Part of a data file
============

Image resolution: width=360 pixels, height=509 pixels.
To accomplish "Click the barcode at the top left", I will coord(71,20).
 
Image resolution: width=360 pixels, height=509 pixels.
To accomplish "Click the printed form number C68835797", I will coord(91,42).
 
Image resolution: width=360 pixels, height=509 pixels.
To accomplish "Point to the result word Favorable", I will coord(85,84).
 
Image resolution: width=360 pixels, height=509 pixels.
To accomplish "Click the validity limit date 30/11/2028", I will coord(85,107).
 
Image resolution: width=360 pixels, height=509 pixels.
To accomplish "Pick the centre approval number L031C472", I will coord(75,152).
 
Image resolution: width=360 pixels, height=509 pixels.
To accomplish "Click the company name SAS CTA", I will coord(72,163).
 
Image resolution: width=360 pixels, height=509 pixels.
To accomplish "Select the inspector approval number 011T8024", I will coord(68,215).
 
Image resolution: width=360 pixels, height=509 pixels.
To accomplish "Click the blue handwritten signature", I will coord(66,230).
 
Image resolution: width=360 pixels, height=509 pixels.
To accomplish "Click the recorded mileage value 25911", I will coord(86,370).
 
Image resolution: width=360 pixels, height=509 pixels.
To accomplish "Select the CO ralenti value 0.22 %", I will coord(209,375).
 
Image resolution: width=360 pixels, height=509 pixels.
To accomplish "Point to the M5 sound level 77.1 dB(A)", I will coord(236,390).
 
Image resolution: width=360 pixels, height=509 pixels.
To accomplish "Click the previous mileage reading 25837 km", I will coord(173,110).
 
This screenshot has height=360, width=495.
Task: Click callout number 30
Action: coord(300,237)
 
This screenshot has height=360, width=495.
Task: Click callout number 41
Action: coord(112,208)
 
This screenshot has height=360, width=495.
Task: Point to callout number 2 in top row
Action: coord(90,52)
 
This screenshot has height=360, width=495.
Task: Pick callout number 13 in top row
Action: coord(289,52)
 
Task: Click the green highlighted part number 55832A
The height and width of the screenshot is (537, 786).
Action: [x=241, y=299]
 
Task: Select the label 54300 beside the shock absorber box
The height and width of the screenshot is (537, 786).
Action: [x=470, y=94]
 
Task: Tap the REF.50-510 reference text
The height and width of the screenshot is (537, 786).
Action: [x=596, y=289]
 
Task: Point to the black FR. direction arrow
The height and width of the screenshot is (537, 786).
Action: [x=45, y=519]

============

### DO THIS
Resize the lines starting at the one containing "Task: Point to the black FR. direction arrow" and ending at the last line of the file. Write out all of those lines again, requests included, with every coordinate in the answers multiplied by 2.05 and rounded to a whole number, halves rounding up.

### COMPLETE RESPONSE
Task: Point to the black FR. direction arrow
The height and width of the screenshot is (537, 786).
Action: [x=92, y=1064]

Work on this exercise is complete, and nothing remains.